The winged forms of this species only start to develop in early June (later than those of other aphid pests on plum, Brachycaudus helichrysi and Phorodon humuli), when they migrate to waterside grasses and reeds. The population on plum continues to increase through July, with the peak of migration to grasses occurring between early July and early August.
Its main summer host is the common reed Phragmites australis although it has been recorded on other grasses. Moericke (1969) demonstrated that Hyalopterus pruni emigrants are attracted to colour in the range orange-yellow-green, but only when these colours are unsaturated tints. This is a specific adaptation to the unsaturated colour of the leaves of Phragmites. Large colonies develop on Phragmites as can be seen below. On the summer host the species exhibits colour polymorphism with two colour forms - green and dark red.

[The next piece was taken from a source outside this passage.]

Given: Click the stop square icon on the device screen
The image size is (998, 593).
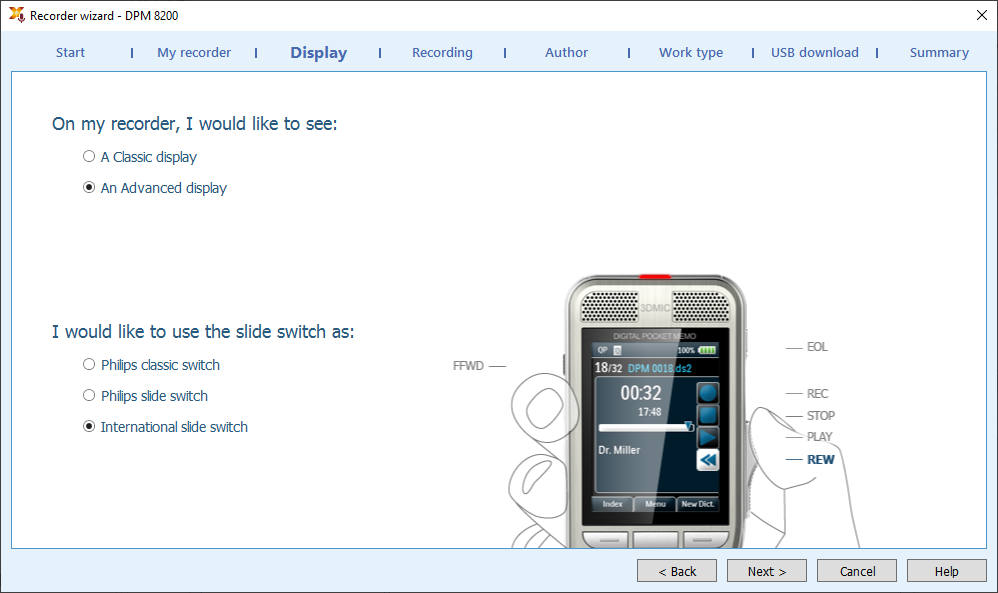Looking at the screenshot, I should (x=708, y=415).
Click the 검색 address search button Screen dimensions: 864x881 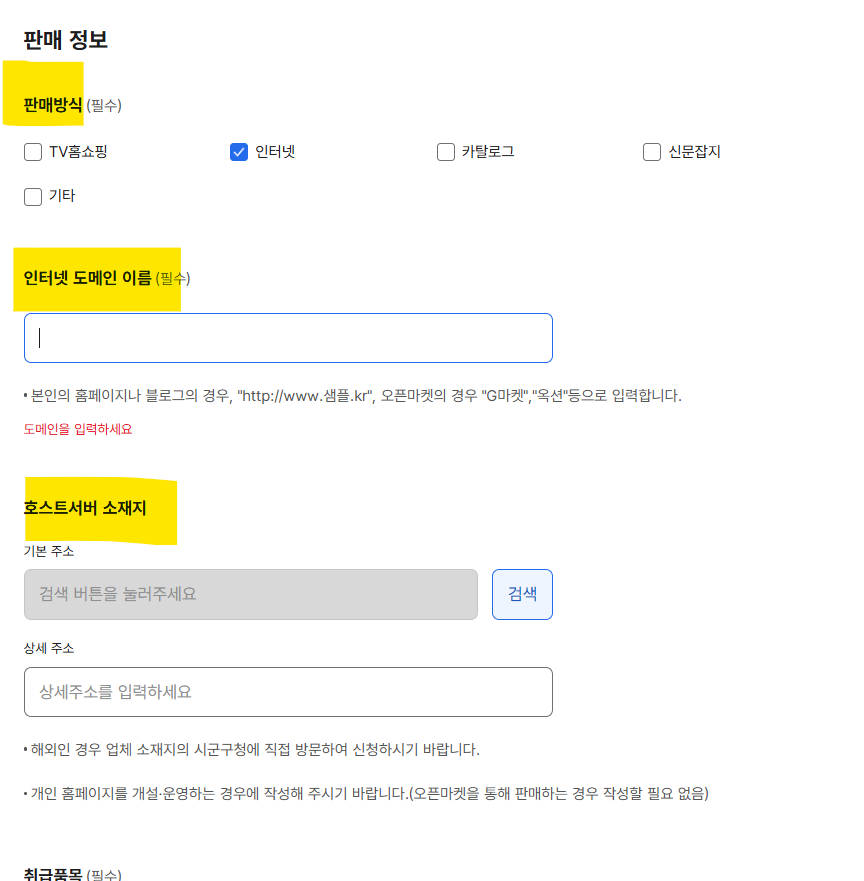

Predators and parasitoids attack the mealy plum aphid on both its winter and summer host. The first image below shows a larva of the invasive harlequin beetle (Harmonia axyridis) on an infested plum leaf in June.

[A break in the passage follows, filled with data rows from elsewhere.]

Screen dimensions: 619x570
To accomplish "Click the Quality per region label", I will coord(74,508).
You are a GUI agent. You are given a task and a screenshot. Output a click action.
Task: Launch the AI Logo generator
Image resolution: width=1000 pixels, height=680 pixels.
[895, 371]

The second image above shows a mummy of Hyalopterus pruni parasitized by the braconid Praon volucre, the dominant parasitoid of this species in Europe. Other parasitoids attacking the mealy plum aphid are Ephedrus plagiator and Aphidius transcaspicus (Starý & Havelka, 2008 ). The ectoparasitic mites Allothrombium triticium and Erythraeus ankaraicus can also be found on Hyalopterus pruni. Bayram & Çobanoglu (2005) found parasitism rates were between 1% and 5%, and suggested that higher parasite loads increased aphid host mortality. Note the mites are true parasites rather than parasitoids as they do not invariably kill the host.
Damage and control
In Europe this aphid is only a pest on its winter hosts, in particular plums. When it occurs in large numbers on young leaves it causes significant feeding damage, but leaf curling only seems to occur when very young leaves are attacked. It combines this damage with excreting honeydew on to lower leaves, which become dark with sooty moulds growing in the resulting sticky film. These fungi reduce the plant's ability to photosynthesise. This species is 'weak' vector of Plum pox potyvirus.

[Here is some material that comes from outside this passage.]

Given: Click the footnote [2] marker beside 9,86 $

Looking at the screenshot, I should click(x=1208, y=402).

The situation in America is rather different where Hyalopterus pruni is a non-native invasive species. Not only is it a pest on plum, but there is also concern about its effects on its summer host Phragmites australis (the common reed). An aggressive, non-native haplotype (distinct genetic lineage within a species) of Phragmites australis from Europe is invading brackish and freshwater systems in the eastern United States, potentially displacing native haplotypes. Both Lambert & Casagrande (2007) and Park and Blossey (2008) have found significantly higher aphid populations on native haplotypes than on the non-native haplotype. Moreover Lambert & Casagrande (2007) found that aphid feeding caused chlorosis and death of native stems, whilst the non-native plants remained relatively undamaged. There is therefore concern that non-native aphid infestation may indirectly affect the ability of these native plants to compete with non-native plant populations, ultimately contributing to the decline of native haplotypes. The two haplotypes of Phragmites australis have each recently been accorded subspecific status.